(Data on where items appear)

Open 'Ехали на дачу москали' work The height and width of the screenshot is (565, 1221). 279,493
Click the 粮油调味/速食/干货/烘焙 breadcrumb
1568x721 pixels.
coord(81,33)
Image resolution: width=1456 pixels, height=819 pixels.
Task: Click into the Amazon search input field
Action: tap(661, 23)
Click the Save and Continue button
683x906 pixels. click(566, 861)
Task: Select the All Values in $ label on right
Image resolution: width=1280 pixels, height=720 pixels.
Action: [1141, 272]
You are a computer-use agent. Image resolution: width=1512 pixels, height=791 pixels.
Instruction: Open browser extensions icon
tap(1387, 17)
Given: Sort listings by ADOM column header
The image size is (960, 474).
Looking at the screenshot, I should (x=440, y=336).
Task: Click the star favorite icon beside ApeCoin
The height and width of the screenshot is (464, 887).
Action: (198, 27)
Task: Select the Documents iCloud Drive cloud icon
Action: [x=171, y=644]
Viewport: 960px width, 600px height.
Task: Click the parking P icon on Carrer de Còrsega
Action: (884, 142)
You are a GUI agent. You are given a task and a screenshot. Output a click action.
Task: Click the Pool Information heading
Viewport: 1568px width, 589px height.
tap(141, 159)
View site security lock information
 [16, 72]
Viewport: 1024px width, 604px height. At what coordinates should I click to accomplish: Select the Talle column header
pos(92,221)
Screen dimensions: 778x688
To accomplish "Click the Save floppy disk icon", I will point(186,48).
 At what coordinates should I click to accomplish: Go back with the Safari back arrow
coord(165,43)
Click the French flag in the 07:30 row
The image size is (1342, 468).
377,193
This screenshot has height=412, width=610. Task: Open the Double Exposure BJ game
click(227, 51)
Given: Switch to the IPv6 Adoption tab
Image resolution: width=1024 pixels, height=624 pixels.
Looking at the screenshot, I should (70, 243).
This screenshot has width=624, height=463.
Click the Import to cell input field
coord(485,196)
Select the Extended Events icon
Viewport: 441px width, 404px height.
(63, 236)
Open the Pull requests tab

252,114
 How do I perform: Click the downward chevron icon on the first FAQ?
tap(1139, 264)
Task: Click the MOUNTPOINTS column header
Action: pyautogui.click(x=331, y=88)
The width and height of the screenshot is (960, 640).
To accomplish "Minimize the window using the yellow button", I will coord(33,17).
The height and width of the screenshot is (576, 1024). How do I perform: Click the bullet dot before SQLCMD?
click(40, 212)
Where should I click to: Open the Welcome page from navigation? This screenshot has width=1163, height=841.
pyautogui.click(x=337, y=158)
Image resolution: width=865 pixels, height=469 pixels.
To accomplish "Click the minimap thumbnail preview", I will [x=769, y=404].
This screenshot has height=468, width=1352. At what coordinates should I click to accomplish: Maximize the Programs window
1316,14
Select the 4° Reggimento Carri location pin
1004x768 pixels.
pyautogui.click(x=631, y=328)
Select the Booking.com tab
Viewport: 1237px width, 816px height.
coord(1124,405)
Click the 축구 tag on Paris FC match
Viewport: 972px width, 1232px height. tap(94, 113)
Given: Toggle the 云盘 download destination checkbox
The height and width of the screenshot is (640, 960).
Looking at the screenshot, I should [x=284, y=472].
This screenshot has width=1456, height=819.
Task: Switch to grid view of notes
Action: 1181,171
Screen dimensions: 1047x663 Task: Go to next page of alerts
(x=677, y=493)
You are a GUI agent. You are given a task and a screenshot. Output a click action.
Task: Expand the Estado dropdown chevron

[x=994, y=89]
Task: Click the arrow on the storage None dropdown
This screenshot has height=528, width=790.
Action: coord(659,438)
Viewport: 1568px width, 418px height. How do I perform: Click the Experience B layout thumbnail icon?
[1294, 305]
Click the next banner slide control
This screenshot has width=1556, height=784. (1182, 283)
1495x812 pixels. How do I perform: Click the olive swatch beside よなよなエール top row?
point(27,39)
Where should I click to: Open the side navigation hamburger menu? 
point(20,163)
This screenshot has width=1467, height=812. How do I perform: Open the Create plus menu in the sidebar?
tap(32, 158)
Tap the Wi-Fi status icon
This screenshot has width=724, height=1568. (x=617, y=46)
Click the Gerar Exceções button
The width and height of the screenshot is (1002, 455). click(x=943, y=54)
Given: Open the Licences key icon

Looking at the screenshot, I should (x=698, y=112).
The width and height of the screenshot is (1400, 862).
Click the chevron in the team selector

- [TASK GOAL]:
Can you retype the data from the line containing "This screenshot has height=468, width=1352." through the end of the data, character for character?

- [RESULT BELOW]:
This screenshot has height=468, width=1352. At what coordinates should I click to accomplish: Maximize the Programs window
1316,14
Select the 4° Reggimento Carri location pin
1004x768 pixels.
pyautogui.click(x=631, y=328)
Select the Booking.com tab
Viewport: 1237px width, 816px height.
coord(1124,405)
Click the 축구 tag on Paris FC match
Viewport: 972px width, 1232px height. tap(94, 113)
Given: Toggle the 云盘 download destination checkbox
The height and width of the screenshot is (640, 960).
Looking at the screenshot, I should [x=284, y=472].
This screenshot has width=1456, height=819.
Task: Switch to grid view of notes
Action: 1181,171
Screen dimensions: 1047x663 Task: Go to next page of alerts
(x=677, y=493)
You are a GUI agent. You are given a task and a screenshot. Output a click action.
Task: Expand the Estado dropdown chevron

[x=994, y=89]
Task: Click the arrow on the storage None dropdown
This screenshot has height=528, width=790.
Action: coord(659,438)
Viewport: 1568px width, 418px height. How do I perform: Click the Experience B layout thumbnail icon?
[1294, 305]
Click the next banner slide control
This screenshot has width=1556, height=784. (1182, 283)
1495x812 pixels. How do I perform: Click the olive swatch beside よなよなエール top row?
point(27,39)
Where should I click to: Open the side navigation hamburger menu? 
point(20,163)
This screenshot has width=1467, height=812. How do I perform: Open the Create plus menu in the sidebar?
tap(32, 158)
Tap the Wi-Fi status icon
This screenshot has width=724, height=1568. (x=617, y=46)
Click the Gerar Exceções button
The width and height of the screenshot is (1002, 455). click(x=943, y=54)
Given: Open the Licences key icon

Looking at the screenshot, I should (x=698, y=112).
The width and height of the screenshot is (1400, 862).
Click the chevron in the team selector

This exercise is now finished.